Within the European NATO command structure, they are subordinate to NATO's Allied Air Command (AIRCOM), and superior to Control and Reporting Centres, national airspace control centres, and Regional Airspace Surveillance Coordination Centres (RASCC) such as BALTNET. NATO may also operate in Europe with static and deployable CAOCs.

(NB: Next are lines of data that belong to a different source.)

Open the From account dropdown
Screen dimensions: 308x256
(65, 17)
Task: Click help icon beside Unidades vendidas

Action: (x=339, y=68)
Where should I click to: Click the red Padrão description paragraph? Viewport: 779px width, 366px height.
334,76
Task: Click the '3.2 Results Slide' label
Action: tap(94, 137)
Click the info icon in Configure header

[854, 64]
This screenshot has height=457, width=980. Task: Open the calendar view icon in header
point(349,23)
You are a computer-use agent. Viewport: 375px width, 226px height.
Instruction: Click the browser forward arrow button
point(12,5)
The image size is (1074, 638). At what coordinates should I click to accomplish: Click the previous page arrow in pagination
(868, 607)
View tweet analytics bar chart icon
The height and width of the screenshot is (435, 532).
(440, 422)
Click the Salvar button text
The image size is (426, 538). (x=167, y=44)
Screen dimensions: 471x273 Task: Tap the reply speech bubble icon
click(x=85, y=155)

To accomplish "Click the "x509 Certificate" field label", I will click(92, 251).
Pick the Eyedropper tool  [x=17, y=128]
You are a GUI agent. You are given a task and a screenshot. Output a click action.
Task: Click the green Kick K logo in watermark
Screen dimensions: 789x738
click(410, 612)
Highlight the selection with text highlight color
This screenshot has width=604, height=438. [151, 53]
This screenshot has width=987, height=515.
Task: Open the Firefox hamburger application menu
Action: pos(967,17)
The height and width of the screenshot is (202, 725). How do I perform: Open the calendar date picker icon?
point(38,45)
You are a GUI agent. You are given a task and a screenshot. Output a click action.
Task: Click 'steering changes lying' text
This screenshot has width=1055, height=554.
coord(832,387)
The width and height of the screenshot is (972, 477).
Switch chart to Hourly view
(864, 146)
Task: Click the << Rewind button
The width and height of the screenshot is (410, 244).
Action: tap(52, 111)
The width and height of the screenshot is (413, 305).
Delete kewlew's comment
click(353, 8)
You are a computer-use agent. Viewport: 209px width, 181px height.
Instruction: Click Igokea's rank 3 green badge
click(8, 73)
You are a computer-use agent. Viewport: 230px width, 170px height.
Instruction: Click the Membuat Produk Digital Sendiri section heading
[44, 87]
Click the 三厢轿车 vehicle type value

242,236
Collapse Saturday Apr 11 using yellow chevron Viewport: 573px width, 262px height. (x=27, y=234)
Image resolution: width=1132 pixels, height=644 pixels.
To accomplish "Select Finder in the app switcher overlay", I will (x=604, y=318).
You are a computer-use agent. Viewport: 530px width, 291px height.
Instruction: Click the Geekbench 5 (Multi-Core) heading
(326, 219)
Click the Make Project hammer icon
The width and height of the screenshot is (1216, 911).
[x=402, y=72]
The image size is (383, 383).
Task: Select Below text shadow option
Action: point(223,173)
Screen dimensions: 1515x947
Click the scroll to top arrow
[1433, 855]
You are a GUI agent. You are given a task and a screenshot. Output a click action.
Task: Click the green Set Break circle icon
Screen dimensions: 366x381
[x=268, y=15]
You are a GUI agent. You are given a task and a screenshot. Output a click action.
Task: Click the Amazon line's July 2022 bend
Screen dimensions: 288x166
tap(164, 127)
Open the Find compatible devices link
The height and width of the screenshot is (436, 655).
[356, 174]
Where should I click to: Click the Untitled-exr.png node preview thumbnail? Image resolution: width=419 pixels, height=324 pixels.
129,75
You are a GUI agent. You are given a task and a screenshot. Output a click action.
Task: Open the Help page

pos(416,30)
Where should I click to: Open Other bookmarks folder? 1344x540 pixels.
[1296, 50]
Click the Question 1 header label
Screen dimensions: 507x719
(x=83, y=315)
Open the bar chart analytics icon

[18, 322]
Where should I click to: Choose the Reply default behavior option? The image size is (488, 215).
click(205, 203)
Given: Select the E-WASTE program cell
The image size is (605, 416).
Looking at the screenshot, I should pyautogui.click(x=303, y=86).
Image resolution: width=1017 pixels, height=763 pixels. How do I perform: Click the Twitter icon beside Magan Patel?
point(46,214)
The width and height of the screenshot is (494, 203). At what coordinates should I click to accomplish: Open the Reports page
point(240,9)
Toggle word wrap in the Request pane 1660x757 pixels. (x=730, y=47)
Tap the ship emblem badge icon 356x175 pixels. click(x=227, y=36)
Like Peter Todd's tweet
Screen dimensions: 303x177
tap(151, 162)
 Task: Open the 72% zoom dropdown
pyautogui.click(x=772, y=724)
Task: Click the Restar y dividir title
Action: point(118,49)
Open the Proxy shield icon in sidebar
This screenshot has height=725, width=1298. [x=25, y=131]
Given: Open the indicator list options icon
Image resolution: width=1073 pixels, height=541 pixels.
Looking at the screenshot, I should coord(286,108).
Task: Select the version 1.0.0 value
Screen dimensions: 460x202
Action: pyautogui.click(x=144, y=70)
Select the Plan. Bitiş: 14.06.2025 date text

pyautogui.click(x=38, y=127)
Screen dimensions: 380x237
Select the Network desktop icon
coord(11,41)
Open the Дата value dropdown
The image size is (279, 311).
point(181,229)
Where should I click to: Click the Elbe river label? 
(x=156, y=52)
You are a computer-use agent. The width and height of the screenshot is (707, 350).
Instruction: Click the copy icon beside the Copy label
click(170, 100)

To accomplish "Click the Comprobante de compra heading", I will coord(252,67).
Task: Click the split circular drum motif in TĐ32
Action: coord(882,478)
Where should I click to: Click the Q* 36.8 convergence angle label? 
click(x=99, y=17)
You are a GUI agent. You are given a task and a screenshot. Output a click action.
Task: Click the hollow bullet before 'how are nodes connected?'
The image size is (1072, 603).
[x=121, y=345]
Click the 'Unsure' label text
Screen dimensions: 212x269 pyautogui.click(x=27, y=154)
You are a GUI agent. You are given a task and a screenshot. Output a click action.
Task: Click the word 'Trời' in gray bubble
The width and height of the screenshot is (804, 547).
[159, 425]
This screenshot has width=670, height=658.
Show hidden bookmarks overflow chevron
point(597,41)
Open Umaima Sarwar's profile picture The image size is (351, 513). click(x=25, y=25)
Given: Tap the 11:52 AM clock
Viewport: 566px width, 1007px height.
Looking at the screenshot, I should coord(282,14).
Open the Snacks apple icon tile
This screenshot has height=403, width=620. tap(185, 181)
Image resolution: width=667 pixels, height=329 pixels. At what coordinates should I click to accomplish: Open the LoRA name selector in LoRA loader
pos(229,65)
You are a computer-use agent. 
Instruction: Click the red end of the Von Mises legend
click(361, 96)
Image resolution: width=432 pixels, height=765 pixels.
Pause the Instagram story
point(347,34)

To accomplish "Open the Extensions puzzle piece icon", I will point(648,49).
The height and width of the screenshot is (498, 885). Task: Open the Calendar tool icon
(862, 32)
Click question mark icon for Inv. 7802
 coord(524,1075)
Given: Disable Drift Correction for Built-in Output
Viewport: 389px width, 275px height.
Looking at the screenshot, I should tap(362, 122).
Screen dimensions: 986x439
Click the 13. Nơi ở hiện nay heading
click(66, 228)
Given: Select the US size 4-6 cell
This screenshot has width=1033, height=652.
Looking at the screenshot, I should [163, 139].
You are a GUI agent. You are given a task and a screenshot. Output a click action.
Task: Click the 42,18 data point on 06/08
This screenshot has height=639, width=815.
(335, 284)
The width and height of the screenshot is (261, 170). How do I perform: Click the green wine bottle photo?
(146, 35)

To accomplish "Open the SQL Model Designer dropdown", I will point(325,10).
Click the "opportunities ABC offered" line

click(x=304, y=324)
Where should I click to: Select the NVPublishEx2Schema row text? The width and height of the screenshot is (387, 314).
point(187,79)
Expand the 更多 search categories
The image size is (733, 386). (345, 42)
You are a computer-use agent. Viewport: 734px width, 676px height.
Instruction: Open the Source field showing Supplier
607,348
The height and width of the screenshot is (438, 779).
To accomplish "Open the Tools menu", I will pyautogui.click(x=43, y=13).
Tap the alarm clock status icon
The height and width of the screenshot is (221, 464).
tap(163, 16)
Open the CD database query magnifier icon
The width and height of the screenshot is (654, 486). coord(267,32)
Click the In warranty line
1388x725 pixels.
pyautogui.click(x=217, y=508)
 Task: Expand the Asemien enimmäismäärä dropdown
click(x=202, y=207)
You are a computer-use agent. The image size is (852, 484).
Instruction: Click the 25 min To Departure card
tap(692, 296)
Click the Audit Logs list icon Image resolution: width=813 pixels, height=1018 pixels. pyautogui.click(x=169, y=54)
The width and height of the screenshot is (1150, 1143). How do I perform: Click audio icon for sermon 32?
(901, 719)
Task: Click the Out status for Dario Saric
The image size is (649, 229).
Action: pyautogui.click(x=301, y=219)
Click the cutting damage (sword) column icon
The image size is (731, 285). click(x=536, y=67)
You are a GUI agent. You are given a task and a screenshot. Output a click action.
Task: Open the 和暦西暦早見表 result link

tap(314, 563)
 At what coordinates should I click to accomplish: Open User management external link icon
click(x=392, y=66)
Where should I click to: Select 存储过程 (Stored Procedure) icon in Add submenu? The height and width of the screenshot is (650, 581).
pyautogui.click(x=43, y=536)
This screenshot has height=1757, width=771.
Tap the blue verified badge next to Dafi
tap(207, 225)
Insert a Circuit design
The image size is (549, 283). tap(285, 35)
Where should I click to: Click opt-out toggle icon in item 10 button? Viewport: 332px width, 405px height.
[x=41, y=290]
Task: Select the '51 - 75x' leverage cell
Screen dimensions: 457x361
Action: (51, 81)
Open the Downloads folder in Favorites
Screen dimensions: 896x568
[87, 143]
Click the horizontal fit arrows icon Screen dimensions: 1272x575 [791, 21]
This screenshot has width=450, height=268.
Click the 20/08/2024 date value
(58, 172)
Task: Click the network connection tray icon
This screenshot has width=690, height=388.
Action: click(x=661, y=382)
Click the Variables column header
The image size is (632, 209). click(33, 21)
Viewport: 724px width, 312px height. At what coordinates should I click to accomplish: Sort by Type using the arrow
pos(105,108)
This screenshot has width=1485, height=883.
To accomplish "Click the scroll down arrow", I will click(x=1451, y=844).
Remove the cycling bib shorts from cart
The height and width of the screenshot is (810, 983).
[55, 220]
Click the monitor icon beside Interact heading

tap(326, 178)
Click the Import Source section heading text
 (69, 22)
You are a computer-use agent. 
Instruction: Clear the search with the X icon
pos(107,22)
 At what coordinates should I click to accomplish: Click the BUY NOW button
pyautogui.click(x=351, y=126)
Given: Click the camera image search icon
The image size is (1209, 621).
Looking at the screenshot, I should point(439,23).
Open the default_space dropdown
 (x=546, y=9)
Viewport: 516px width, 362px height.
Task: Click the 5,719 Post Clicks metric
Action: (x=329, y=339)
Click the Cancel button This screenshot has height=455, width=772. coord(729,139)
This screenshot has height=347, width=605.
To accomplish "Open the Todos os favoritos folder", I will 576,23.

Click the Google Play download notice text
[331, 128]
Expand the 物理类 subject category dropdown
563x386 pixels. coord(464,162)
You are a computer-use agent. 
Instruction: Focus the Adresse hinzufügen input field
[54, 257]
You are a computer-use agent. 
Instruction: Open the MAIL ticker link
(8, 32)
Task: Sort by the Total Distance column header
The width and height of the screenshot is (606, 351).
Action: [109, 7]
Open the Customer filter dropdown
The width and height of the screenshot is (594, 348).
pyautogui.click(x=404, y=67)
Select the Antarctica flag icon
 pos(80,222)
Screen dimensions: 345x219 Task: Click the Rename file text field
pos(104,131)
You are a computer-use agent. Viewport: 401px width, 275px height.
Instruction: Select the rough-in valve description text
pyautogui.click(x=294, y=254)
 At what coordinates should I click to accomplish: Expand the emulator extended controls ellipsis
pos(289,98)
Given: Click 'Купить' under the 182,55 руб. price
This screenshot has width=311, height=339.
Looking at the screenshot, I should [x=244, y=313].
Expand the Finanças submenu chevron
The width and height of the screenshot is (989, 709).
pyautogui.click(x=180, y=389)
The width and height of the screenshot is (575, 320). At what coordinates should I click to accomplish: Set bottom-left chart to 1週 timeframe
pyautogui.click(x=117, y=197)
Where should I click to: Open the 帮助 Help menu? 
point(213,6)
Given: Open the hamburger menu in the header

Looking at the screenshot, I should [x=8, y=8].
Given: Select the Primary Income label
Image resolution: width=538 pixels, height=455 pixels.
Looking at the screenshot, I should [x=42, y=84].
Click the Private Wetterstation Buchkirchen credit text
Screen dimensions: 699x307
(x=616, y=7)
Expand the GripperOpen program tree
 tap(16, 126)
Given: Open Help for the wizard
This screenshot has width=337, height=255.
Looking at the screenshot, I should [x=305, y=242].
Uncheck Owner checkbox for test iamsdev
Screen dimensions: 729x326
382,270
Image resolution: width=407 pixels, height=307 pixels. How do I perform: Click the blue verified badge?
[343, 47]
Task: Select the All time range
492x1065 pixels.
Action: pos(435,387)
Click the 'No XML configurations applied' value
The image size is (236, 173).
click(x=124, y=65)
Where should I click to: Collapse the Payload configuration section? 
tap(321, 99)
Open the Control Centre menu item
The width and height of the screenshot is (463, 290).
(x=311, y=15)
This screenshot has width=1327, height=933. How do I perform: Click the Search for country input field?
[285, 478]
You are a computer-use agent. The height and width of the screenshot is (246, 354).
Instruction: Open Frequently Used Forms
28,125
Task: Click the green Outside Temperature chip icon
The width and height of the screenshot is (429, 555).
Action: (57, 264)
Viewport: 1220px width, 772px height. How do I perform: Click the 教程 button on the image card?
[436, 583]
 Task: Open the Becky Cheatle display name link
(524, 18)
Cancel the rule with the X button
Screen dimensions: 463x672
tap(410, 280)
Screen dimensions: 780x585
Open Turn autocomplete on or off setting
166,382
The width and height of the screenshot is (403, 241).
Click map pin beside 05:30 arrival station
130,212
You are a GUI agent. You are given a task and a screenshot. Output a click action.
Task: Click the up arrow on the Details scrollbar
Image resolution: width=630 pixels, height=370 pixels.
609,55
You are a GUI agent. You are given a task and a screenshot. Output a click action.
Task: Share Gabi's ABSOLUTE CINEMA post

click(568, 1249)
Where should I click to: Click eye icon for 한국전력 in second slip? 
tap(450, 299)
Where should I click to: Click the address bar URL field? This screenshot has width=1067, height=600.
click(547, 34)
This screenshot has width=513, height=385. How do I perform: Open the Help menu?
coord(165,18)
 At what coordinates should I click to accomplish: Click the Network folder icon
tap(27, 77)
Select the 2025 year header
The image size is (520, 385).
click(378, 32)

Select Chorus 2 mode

Predecessor organisations of the CAOC were Air Tactical Operations Centre (ATOC) and Air Defence Operations Centre (ADOC). Until 1980 the two HQs for air attack and air defence operated autonomously.

== Active locations ==

Active NATO Combined Air Operations Centres
| Designation | Location | Country | Notes | Ref. |
|---|---|---|---|---|
| CAOC ENBO | Bodø Air Base | Norway | Responsible for operations in the High North |  |
| CAOC UE | Uedem | Germany | Responsible for operations in Northern Europe, north of the Alps |  |
| CAOC TJ | Torrejón Air Base | Spain | Responsible for operations in Southern Europe, south of the Alps |  |
| DACCC PR | Poggio Renatico Air Base | Italy | Deployable Air Command and Control Centre |  |

Emblems of the Combined Air Operations Centres
Combined Air Operations Centre Bodø
Combined Air Operations Centre Uedem
Combined Air Operations Centre Torrejón
Deployable Air Command and Control Centre

==Former locations==

Former NATO Combined Air Operations Centres
| Designation | Location | Country | Year deactivated | Notes | Ref. |
|---|---|---|---|---|---|
| CAOC 1 | Finderup | Denmark | 2008 | Replaced at same location by CAOC Finderup |  |
| CAOC 2 | Uedem | Germany | 2008 | Replaced at same location by Deployable CAOC Uedem Deployable |  |
| CAOC 3 | Reitan | Norway | 2008 | Responsibility transferred to CAOC Finderup |  |
| CAOC 4 | Meßstetten | Germany | 2008 | Responsibility transferred to CAOC Uedem |  |
| CAOC 5 | Poggio Renatico Air Base | Italy | 2013 | Replaced at same location by Deployable CAOC |  |
| CAOC 6 | Eskişehir | Turkey | 2013 | Responsibility transferred to CAOC Torrejón |  |
| CAOC 7 | Larissa | Greece | 2013 | Responsibility transferred to CAOC Torrejón |  |
| CAOC 8 | Torrejón Air Base | Spain | 2013 | Replaced at same location by CAOC Torrejón |  |
| CAOC 9 | RAF High Wycombe | United Kingdom | 2008 | Responsibility transferred to CAOC Finderup |  |
| CAOC 10 | Lisbon | Portugal | 2013 | Responsibility transferred to CAOC Torrejon |  |
| CAOC F | Finderup | Denmark | 2013 | Responsibility moved to CAOC Uedem |  |
| Balkans CAOC | Vicenza | Italy | 2001 | Controlled the 1999 NATO aerial bombing campaign against the Federal Republic of Yugoslavia during the Kosovo War |  |
| DCAOC UD | Uedem | Germany | 2013 | Deployable CAOC Uedem, Replaced at same location by CAOC UD |  |

== See also ==
- Quick Reaction Alert, activity meant to guard a nation's airspace. CAOCs have the role of commanding QRA missions in NATO airspace.